Recent cybersecurity reports reveal that workers within the Web3 space are becoming increasingly vulnerable to sophisticated scams employing fake meeting applications. Cado Security Labs has highlighted a concerning trend where scammers utilize artificial intelligence to fabricate authentic-looking websites and social media profiles, thereby luring potential victims into downloading malicious software.
The application in question, initially branded as “Meeten,” has undergone several name changes, currently operating as “Meetio.” This deceptive tool has also appeared under various aliases including Clusee.com and Meeten.gg. Upon installation, the application embeds a sophisticated info-stealing malware designed to extract sensitive data such as login credentials for Telegram, banking details, and information related to cryptocurrency wallets.

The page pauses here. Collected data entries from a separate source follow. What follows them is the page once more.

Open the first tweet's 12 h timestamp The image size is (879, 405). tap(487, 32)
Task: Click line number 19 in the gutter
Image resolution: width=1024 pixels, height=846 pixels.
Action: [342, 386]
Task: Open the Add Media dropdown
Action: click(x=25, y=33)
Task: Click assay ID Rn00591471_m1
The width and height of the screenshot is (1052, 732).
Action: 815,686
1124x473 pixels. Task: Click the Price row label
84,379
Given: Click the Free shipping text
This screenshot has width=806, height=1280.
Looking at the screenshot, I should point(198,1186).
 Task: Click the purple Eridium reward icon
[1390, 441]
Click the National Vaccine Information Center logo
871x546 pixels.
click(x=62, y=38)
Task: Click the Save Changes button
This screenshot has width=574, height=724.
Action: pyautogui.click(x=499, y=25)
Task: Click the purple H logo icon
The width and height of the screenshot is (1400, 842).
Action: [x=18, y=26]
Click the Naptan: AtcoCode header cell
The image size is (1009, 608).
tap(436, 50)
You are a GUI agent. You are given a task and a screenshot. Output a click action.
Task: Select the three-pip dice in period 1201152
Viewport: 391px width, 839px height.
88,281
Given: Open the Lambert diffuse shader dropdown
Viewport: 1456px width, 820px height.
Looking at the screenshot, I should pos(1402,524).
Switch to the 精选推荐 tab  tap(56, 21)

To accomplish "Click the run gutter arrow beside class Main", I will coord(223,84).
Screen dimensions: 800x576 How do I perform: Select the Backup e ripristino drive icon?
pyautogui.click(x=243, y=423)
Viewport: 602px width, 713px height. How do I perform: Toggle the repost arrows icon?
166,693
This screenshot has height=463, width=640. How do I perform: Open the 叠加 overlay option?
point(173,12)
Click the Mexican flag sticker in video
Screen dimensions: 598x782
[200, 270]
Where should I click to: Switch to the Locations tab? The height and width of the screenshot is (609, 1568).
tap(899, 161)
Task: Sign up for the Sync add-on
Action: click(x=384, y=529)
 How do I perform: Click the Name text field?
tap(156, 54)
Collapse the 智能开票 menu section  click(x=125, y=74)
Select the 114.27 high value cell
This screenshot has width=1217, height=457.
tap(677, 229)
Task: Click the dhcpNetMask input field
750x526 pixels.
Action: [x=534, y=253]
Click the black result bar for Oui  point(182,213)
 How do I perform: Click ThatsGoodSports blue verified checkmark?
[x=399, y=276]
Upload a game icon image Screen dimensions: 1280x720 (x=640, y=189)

According to expert analysis, this malware is capable of scrutinizing browser cookies and autofill data from popular web browsers like google Chrome and Microsoft Edge. It specifically targets information related to crypto wallets from Ledger, Trezor, and Binance, effectively allowing attackers to siphon funds from unsuspecting users.
The scam often relies on social engineering tactics, with perpetrators impersonating known contacts to initiate discussions about supposed business opportunities. In one reported case, a scammer sent an investment presentation purportedly from a legitimate company, showcasing the deceptive sophistication behind these attacks. Victims have recounted experiences of joining calls related to Web3 projects, only to subsequently have their cryptocurrency stolen after downloading the malicious software.
To enhance their credibility, scammers routinely establish fake company websites featuring AI-generated blogs and social media content. This clever use of artificial intelligence not only streamlines the content creation process but also effectively disguises scams, making it far more challenging to identify fraudulent sites. Notably, the fraudulent websites are often equipped with Javascript designed to extract cryptocurrency stored in browser wallets, compounding the risk for users.
The scheme has reportedly been operational for several months, coinciding with a broader warning issued by the FBI regarding targeted attacks from North Korean hackers in the cryptocurrency sector. As the threat landscape continues to evolve, vigilance and skepticism remain crucial in the fight against such malicious endeavors.